Dave Dixon is dogged in his pursuit of the best data. He asked the DOH to explain the breakthrough identification process. We know there are issues in fully identifying those who are vaccinated and then matching them to cases, hospitalizations and deaths. You can see from the answer below to questions 1 and 2 that the state consistently errs on the side of not identifying a case as vaxed. It is apparent to me that the state is consistently misclassifying a large number of events as unvaxed when they are in fact occurring in vaxed persons. This is to some extent intentional, as it supports the states messaging on getting vaxed. But it is an atrocious betraying of public duty.
Here is Dave’s request:
“I am curious about the process MDH uses to identify breakthrough Covid cases. Can you briefly explain the process and data that is used? Specific questions: 1. Are cases reviewed electronically, such as in a data base process, or manually? 2. What information types are used to match cases to vaccination records; name, birth date, social security number, or some other identifying information? 3. What is the process to ensure that breakthrough cases are not missed? Is there a manual review or audit process? 3. How common is it for small errors in the data, such as name spelling, etc. to affect the matching process? Does MDH maintain any statistics on the incidence of matching errors? 4. What % of cases are interviewed to determine if they are actually vaccinated, but not in MDH’s data bases (such as vaccinated out of state, or VA, etc.)? Please provide any information that you are able to. If these types of questions are beyond the scope of the IDEPC Comment process please let me know and I can file data practice act requests instead.”

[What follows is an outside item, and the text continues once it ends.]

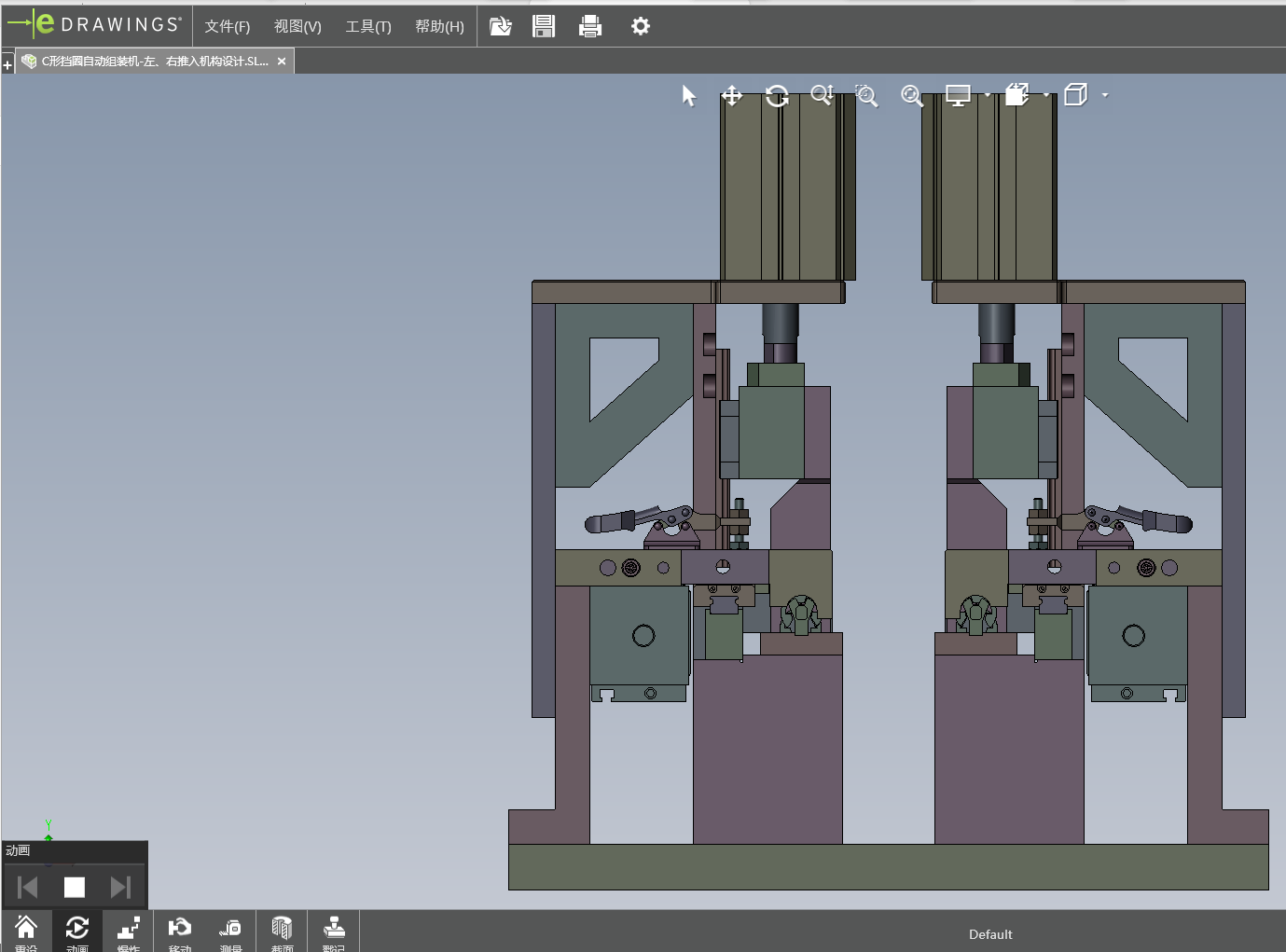
Task: Activate the Pan tool
Action: (732, 96)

Here is the explanation DOH sent to Dave:
“Questions 1 and 2: All reported COVID-19 cases are reviewed manually. Case information is matched to vaccination information that is reported to the Minnesota Immunization Information Connection (MIIC) via a bulk matching process using patient first and last name and date of birth. If these demographics are not sufficient to identify an exact match (e.g. multiple people with the same first name, last name, and DOB are identified) then immunization information will not be pulled from MIIC. We also collect self-report vaccination information from patients and health care providers. In order for this information to be considered sufficient to determine if a case meets the vaccine breakthrough case definition, the self-reported information must contain the vaccine manufacturer and administration dates. Case and vaccination information are then reviewed to ensure they meet the vaccine breakthrough definition. This includes: 1) Checking that an individual has received an FDA authorized or approved COVID-19 vaccine; 2) Checking that an individual has received the appropriate number of doses to be classified as fully vaccinated or fully vaccinated and boosted, and 3) Comparing vaccination dates to specimen collection dates to ensure that the case occurred at least 14-days after the completion of the vaccination primary series or administration of a booster dose.

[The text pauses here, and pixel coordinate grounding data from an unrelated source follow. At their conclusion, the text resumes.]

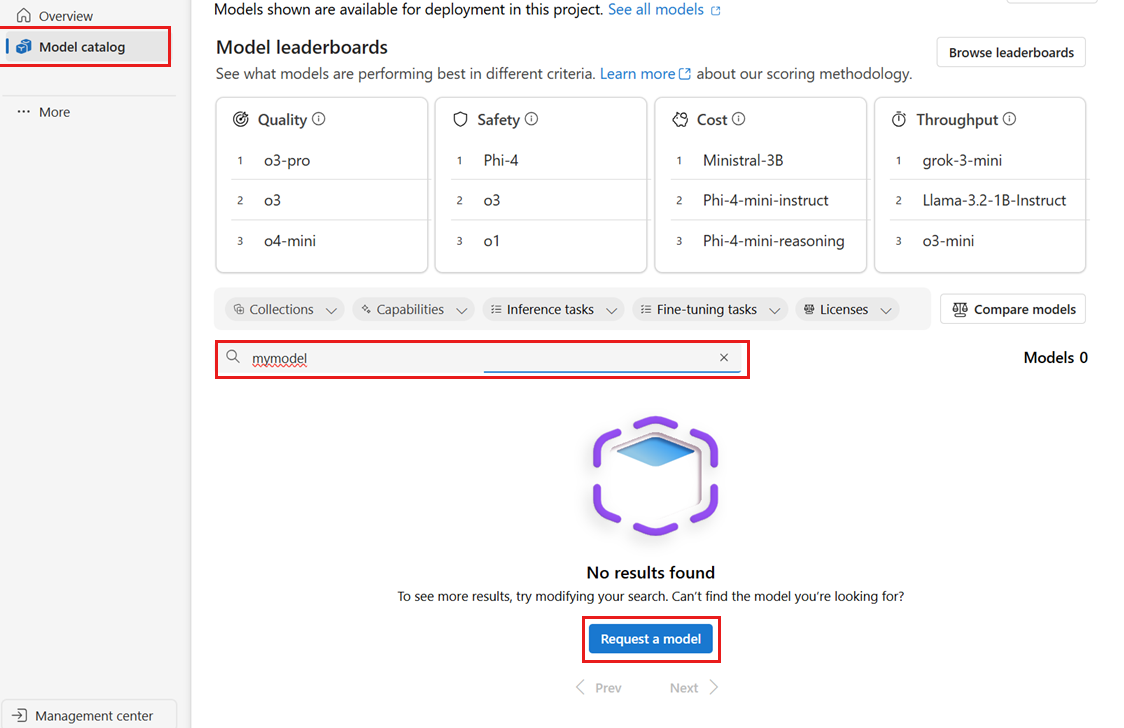Click the Overview home icon
This screenshot has width=1124, height=728.
[x=23, y=16]
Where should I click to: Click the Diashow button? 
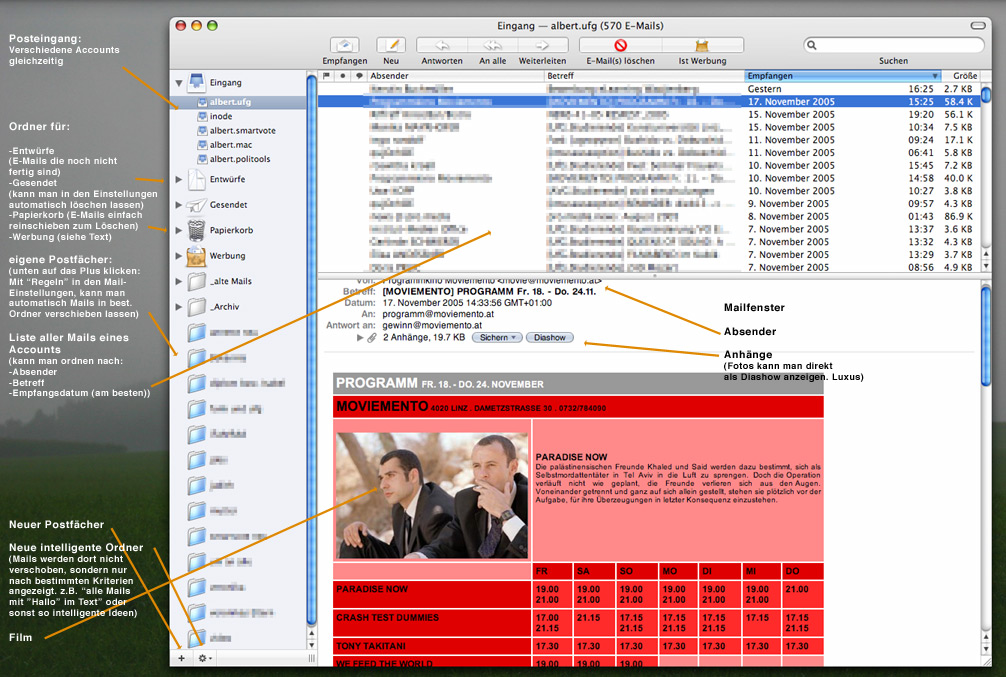pos(550,338)
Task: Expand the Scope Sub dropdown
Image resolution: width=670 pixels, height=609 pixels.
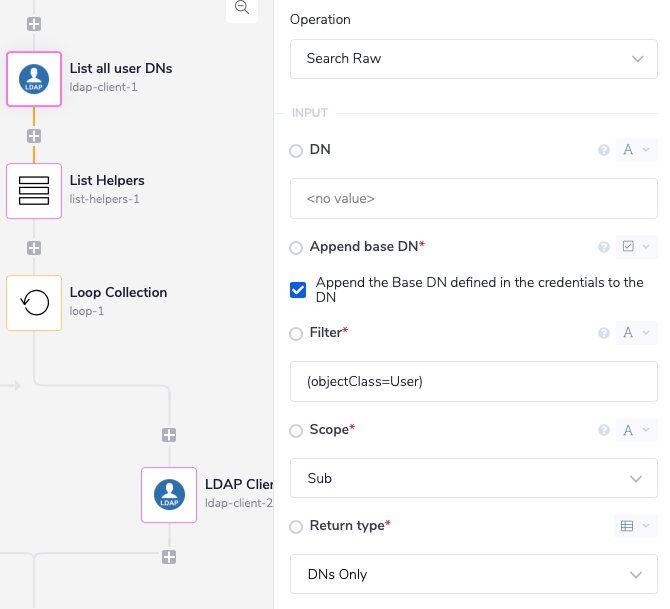Action: [474, 479]
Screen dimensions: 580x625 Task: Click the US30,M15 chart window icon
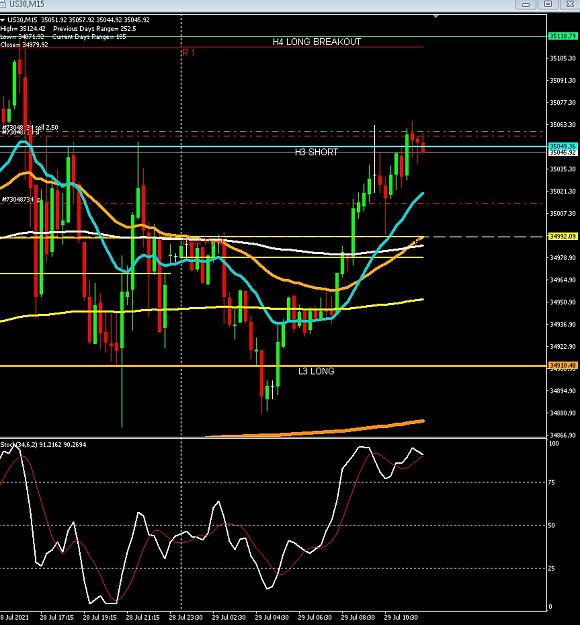pyautogui.click(x=2, y=4)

Question 3. Data undergo a series of both manual and automated checks every week to identify if errors have occurred. However, no process could completely capture every single vaccine breakthrough case in the state. We are currently improving the matching processor to take into account additional factors – this helps us identify more misspellings, reordering of names/last names/hyphenated names, and other common errors in data sets this large. Not all cases are interviewed and even with case interviews patient recall of exact vaccination dates may not be perfect, patients can choose not to report vaccination information, or may not readily have access to their official vaccination records. Not all providers report vaccination data to MIIC, including federal providers such as the VA, or out-of-state vaccination sites, however some do get reported to us and we take all the data we can, knowing that there are some gaps. In some instances, we do not have enough patient information to match a case to the vaccination record in MIIC. However, we estimate that we are able to match at least 90% of our cases to their vaccination information, therefore the impact on the overall rate is likely small.
Question 4. As we have transitioned to a more sustainable model for disease follow up, we are interviewing very few cases on a regular basis. We try to follow up more intensively where epidemiologically necessary/beneficial, but most cases do not get interviewed. In general, when we’ve had larger waves of case data and we’ve looked at how much vaccine data has come through via our matching process vs. self-report, the self-reported answers that were NOT reported through other means were a tiny percentage of the overall data. We try to be transparent in putting out all the data we receive or are able to match and we will continue to post new data to the website as it becomes available. However, vaccine breakthrough data is just a piece of what’s happening in terms of disease transmission and vaccination. Efficacy data from controlled studies is often updated and posted on the CDC website and through other sources – vaccine breakthrough data should not be mistaken or misinterpreted as true vaccine efficacy.”